Melbourne robotics give hi-tech helping hand for amputees

Hi-tech amputees - University of Melbourne

Significant advances in the field of robotics with biomedical applications are currently being made by scientists from the Australian state of Victoria. It is poised to produce the next generation of prosthetic limbs.

A group of researchers based in Melbourne, Australia, are leading the world in developing the bionic limbs of the future.

Their goal is a robotic prosthesis that will be able to perform as well as a natural human arm and hand, even allowing users to experience the sensation of touch.

Denny Oetomo, an associate professor in the University of Melbourne’s Department of Mechanical Engineering, explained the project had been undertaken in response to a need identified by orthopaedic surgeons at St Vincent’s Hospital, which treats many amputees who have suffered traumatic accidents or disease.

“For example, over the last 20 years or so, advances in treatment of bone and tissue cancer have meant much better survival rates,’’ he said.

“In the old days, these patients simply hoped to survive their cancer. But now we see many who have undergone amputations, or partial amputations, and are now cured and wishing to return to full functionality. They want to get back to work.’’

Current prosthetic arms allow some limited functionality, such as grasping, but a collaboration of researchers from six centres co-ordinated by the Aikenhead Centre for Medical Discovery (based in the St Vincent Hospital campus) aims to produce something far more advanced.

They are led by Professor Peter Choong, Director of Orthopaedics at St. Vincent’s Hospital, who says a key goal is an arm with a hand that does not simply grab objects, but also communicates with its owner.

“We’re trying to build up something that can also feel and perceive strength and pressure, feeding it back to the patient through an artificial means,’’ Prof Choong says.

“What we really want is for the machine to talk back to the brain, and that’s where a lot of the science is.”

Prof Oetomo, who heads up the University of Melbourne’s Melbourne Robotics Laboratory, says finding better ways for users and their prosthetic arms to communicate is one of the team’s greatest challenges. 

Current-generation robotic prosthetics pick up electrical signals through the user’s skin using surface electrodes, which only allows for some basic commands.

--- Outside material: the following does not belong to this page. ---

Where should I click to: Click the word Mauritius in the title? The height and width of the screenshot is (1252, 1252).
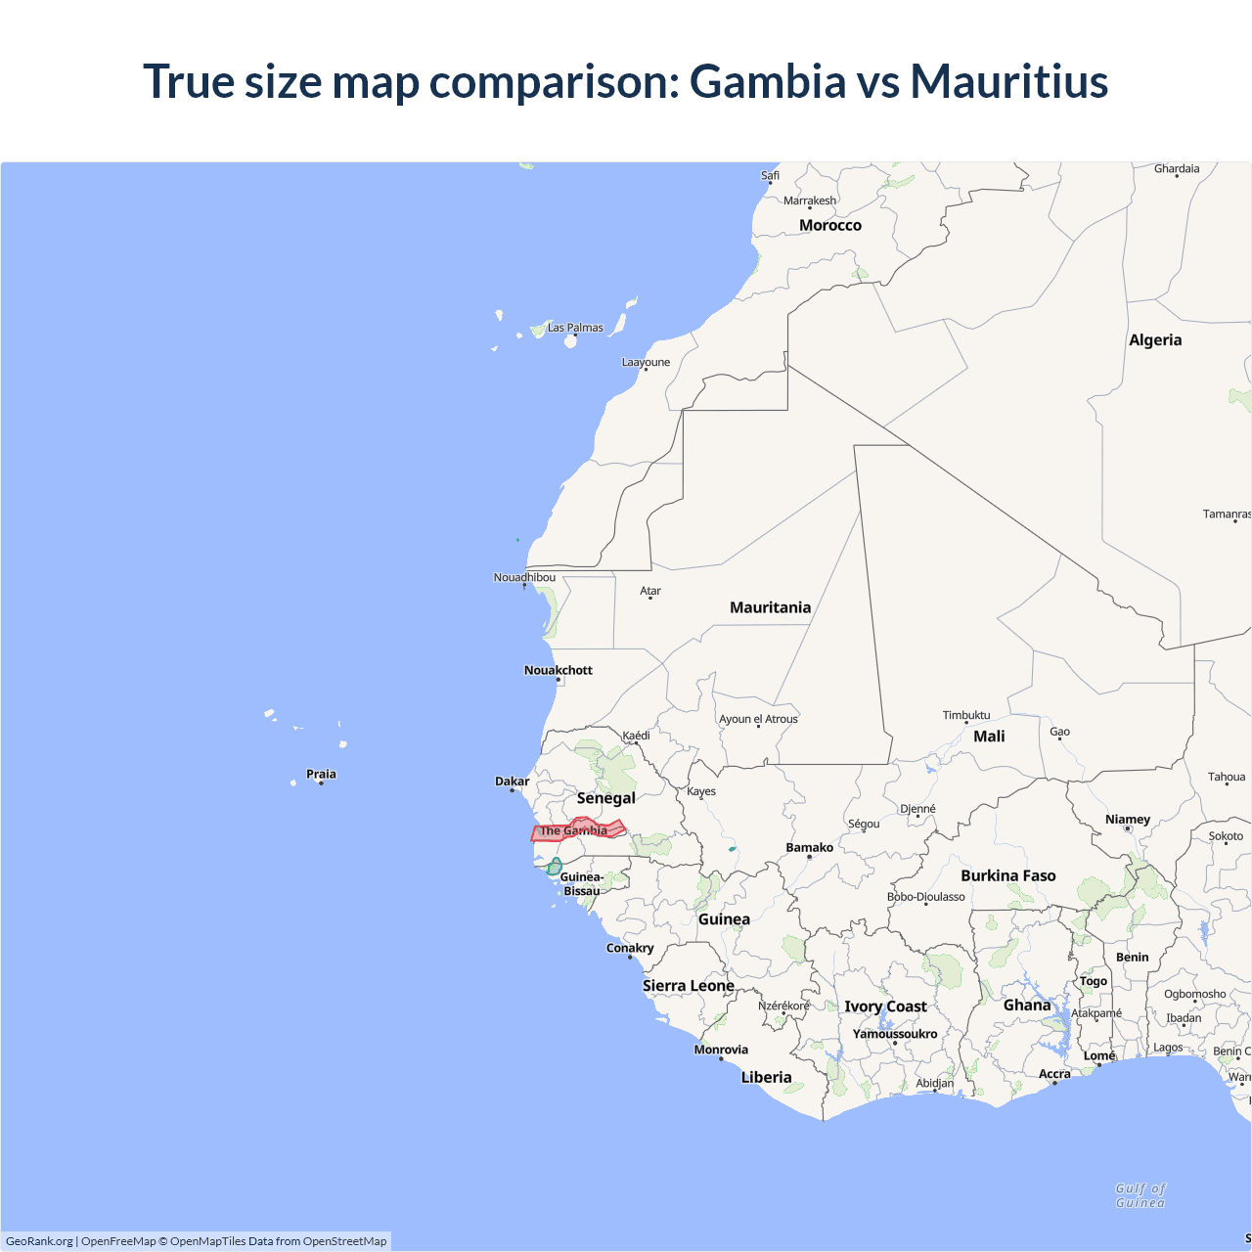pos(1008,81)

“This works OK, but it is limited,’’ he says. “It is like trying to type using a two-key or four-key keyboard. There are simply not enough signals to transmit all the information we need.

“One way to get additional ‘bandwidth’ could be through a process called targeted reinnervation, where we re-route redundant nerves from other parts of the body.

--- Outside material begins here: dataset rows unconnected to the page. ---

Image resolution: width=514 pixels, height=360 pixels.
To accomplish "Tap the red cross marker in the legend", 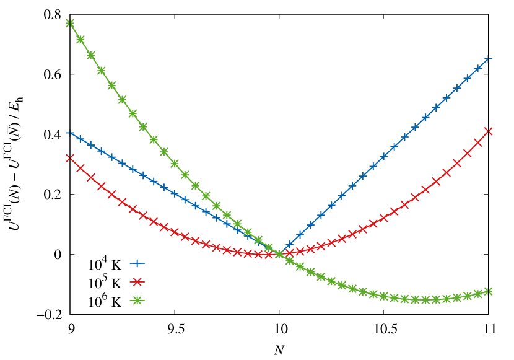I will point(136,282).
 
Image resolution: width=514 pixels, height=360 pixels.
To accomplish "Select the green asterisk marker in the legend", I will point(136,301).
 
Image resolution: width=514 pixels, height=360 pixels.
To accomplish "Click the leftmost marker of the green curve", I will point(70,24).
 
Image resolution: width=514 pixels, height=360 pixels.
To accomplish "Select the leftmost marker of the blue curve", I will point(70,132).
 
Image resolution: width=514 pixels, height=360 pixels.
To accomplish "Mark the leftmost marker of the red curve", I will point(70,158).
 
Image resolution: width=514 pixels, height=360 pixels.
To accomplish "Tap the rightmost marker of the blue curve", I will point(488,58).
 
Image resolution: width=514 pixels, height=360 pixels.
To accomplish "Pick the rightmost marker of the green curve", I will point(488,291).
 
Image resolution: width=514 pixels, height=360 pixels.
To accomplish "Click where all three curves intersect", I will point(279,253).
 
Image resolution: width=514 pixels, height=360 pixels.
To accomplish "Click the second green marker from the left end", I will point(81,39).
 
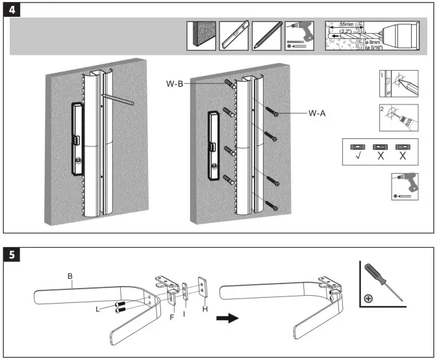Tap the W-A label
[x=317, y=112]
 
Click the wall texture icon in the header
[x=201, y=36]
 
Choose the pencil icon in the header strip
[x=266, y=36]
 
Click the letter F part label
[x=171, y=317]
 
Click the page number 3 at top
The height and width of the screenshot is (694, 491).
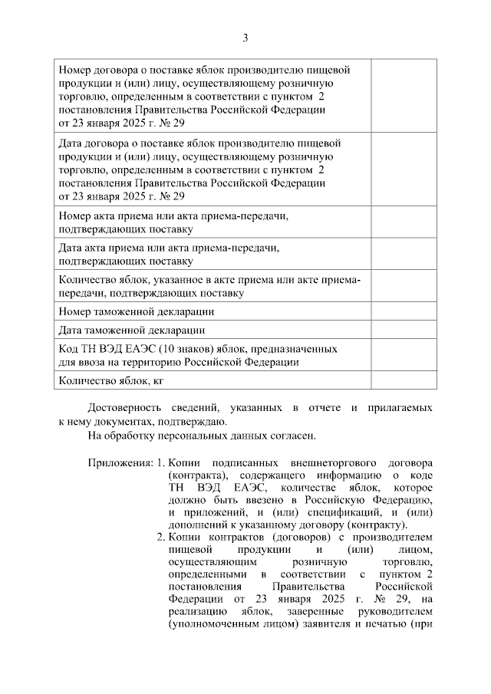(x=246, y=37)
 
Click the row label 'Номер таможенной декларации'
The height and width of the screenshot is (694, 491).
(x=137, y=311)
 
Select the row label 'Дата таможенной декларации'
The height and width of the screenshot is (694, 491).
(x=131, y=331)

“Or we can use a device such as an EEG hat, which can detect multiple signals from the brain.

“The ultimate prize, of course, would be a physical connection of wire to nerve, but how to do this is still not solved. Electrodes implanted in the body tend to deteriorate or get rejected.’’

Prof Oetomo’s team is also working to incorporate the latest advances in the field of robotics into their new limbs.

In conjunction with the ARC Centre of Excellence for Electromaterials Science at the University of Wollongong, they are experimenting with advanced soft materials that can take the place of metal motors inside a robotic arm.

These would result in a more lifelike, robust, and dextrous limb. And electromaterials that detect pressure could also provide the sensory feedback the team hope to incorporate into their artificial hands.

The collaborative group of researchers are part of a larger network pushing for the construction of a new Aikenhead Centre for Medical Discovery in Melbourne at an estimated cost of A$180 million, where they could expand their research.

The centre will be a research and education hub, concentrating on fields as diverse as organ and tissue regeneration, drug design, next-generation biomedical devices and prosthetics.

A group of private-sector partners, including Melbourne University, have agreed to raise A$60 million, and a further A$60 million has been pledged by the State Government of Victoria. The Australian Federal Government is being urged to follow suit.